Lisa Belisle:                          That’s interesting. When you’re a freshman in that program, what types of classes are you taking?

Carolann O.:                         I wasn’t able to transfer until my sophomore year and you start out with a pretty broad range of curriculum. It had everything from early on. We had a food science course. We had intro to food preparation. We had intro to marketing classes. We had psychology classes. Intro to accounting and finance. We covered things I think in my first year even you had an intro to hotel design and engineering. You had real estate courses. You had almost three years of on and off engineering and design. You had a lot of management courses that’s why the psychology and how to manage people and how to build teams there was an incredible amount around the food piece as well but most of it was really and a lot around the marketing HR. Again, how to manage people. Real estate, quite a bit in real estate and finance and because it was so multi disciplinary, you really had a broad base to come out of there recognizing you could specialize or you could go into the broader field itself. We were required to do a number of humanities courses and then throughout the time, summers were spent really trying to make sure that you are finding jobs inside the industry.

Lisa Belisle:                          Where did you grow up?

Carolann O.:                         I grew up in New Jersey.

Lisa Belisle:                          When you’re growing up, did you think, “Oh, I think I’d like to go into this field,” or did you think, “I’m going to be a pilot like my dad”?
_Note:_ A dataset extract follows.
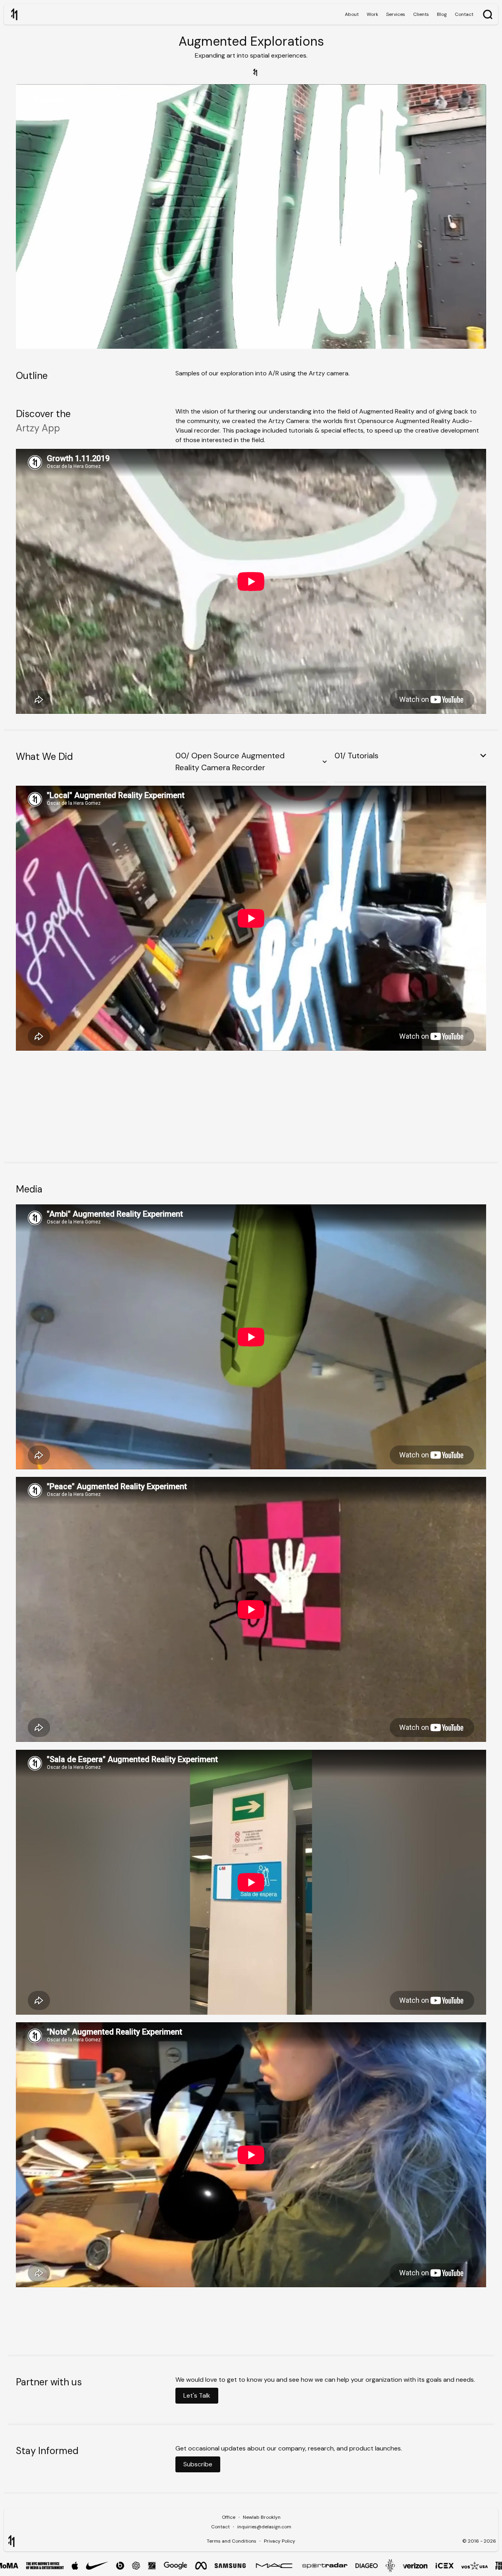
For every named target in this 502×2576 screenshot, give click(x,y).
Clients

Carolann O.:                         No, I pretty much figured I would try and fly like my dad. I wanted to travel. I knew I wanted to somehow be engaged in travel tourism, something like that. The international relation sort of economics piece I felt coming out of high school was a way to open up the opportunity to travel. That has always been my first love and I really did not anticipate, I didn’t consider myself a people person necessarily. The whole concept of hotel administration hospitality and all of that seemed a little bit outside of who I was as an individual. Again, it was one of those pathways that in so many respects just hit so many passion points for me. It was just one of those places and times where the fact that I ended up at Cornell and that was the home of the school of hotel administration was just a remarkable opportunity.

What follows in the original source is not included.